Most notable is faltering trust in leadership, with only 21% of US employees strongly agreeing that they trust the leadership of their organisation.
This raises important questions about the confidence, morale and general wellbeing of the American workforce, and whether the ‘Great Resignation’ could be here to stay.
Results for Gallup’s poll are based on self-administered web surveys conducted in each quarter of 2022. Questions were answered by more than 65,000 adults working full-time or part-time for organisations in the US.
The Trifecta of Leadership
Gallup asserted that, when employees strongly agree that their leaders implement three specific actions, 95% have full trust in that leadership team.
Those actions are:
- Communicate clearly
- Inspire confidence in the leadership
- Lead and support change
The firm labelled this the ‘Trifecta of Leadership’ – in other words, a gold standard for which senior managers and executives should strive in order to gain the trust of their workforce.
Reflecting on research spanning the past 20 years, Gallup highlights that employee engagement peaked in 2020, at the height of the pandemic.
Writing for Gallup Workplace, authors Denise McLain and Ryan Pendell contend that this coincided with “a new way of seeing our leaders and hearing their thoughts”. As they became vulnerable, they listened more to their workforce.
In the early stages of the pandemic, an astonishing 55% of employees strongly agreed that their leaders communicated a clear plan of action in response to COVID-19. By the middle of 2022, only 22% strongly agreed that their leaders communicated a clear plan of action for how they would move forward post-pandemic.
Moreover, the percentage of employees saying they knew what was expected of them at work dropped to a record low in 2022.
“Great leaders provide a clear vision for their people,” write McLain and Pendell. “They explain where the company is coming from and where it’s going. They also explain what the company will always do and what it needs to do now.
“When leaders clearly articulate their vision and the approach needed to achieve it, they offer their employees a road map for where to focus their energy.”
Like their staff beneath them, those in leadership positions were confronted by an unprecedented situation at the dawn of the pandemic. However, employees still looked to leaders for a source of reassurance as a ‘new normal’ quickly set in.
Many rose to the challenge, but there is evidence that struggles have persisted in the ensuing years.
Gallup found that just 18% of employees strongly agree their leaders help them to see how changes made today will affect their organisation in future.

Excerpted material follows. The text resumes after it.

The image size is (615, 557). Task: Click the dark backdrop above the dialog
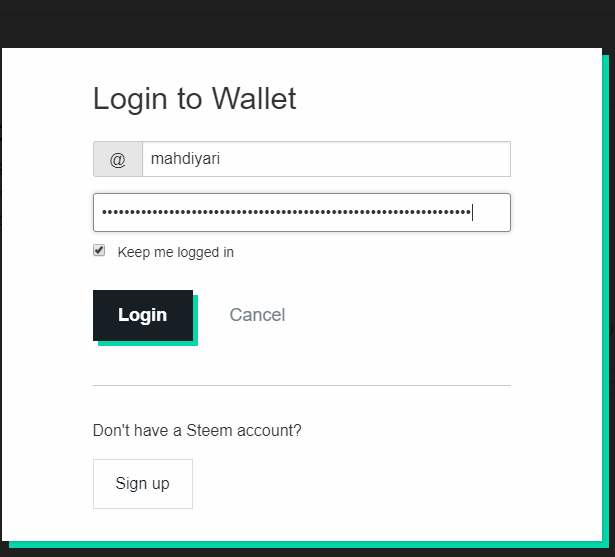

In addition, just two in 10 feel highly confident in their leaders to manage emerging challenges.
“Followers don’t need the entire plan in detail,” say the authors. “They need a broad sense of the primary goal and the next steps to get there.
“By giving information in digestible chunks, leaders communicate that they have a plan and know how to get there. They also highlight big (and small) successes or progress along the way. This reminds employees that the plan is working and helps build confidence in their strategic direction.”
Lead and support change
Gallup’s researchers say that, when employees have little trust in leadership, the breakdown is often at manager level. Therefore, leaders must provide their managers with adequate training and development pathways in order to navigate change.

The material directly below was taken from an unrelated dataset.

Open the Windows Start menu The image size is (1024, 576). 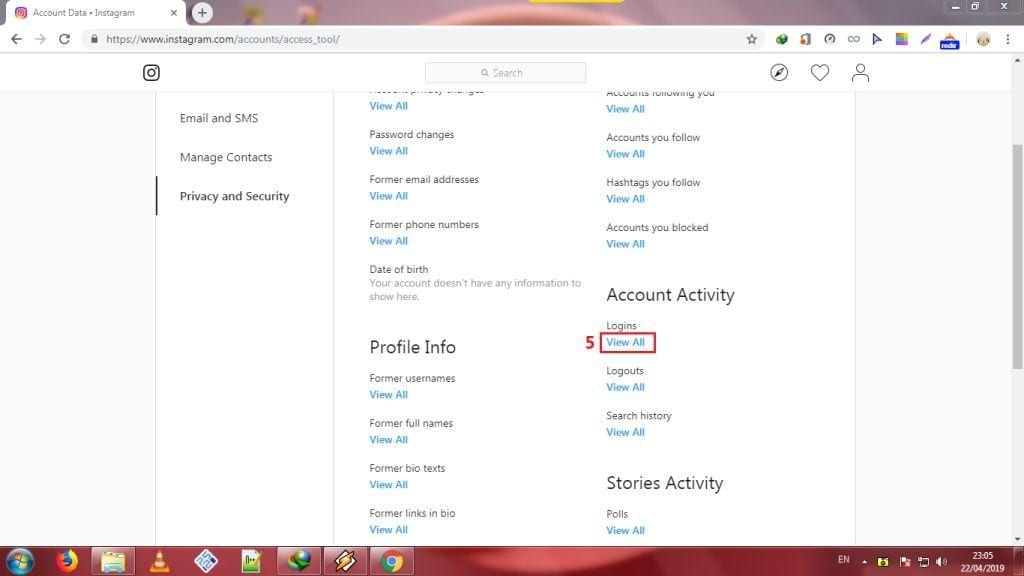point(20,561)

For example’s sake, it is highlighted that 57% of hybrid managers were not trained in how to adjust to a new way of working at the start of the pandemic. When managers actively support change, employees are 11 times more likely to believe their leaders provide a clear vision of how today’s changes will affect their organisation.
McLain and Pendell add: “As leaders seek to build trust, they must first give their managers the tools to communicate: Articulate the vision, explain the why, answer questions and help their people believe in the change.
“This intentional communication will build trust and confidence throughout the organisation.”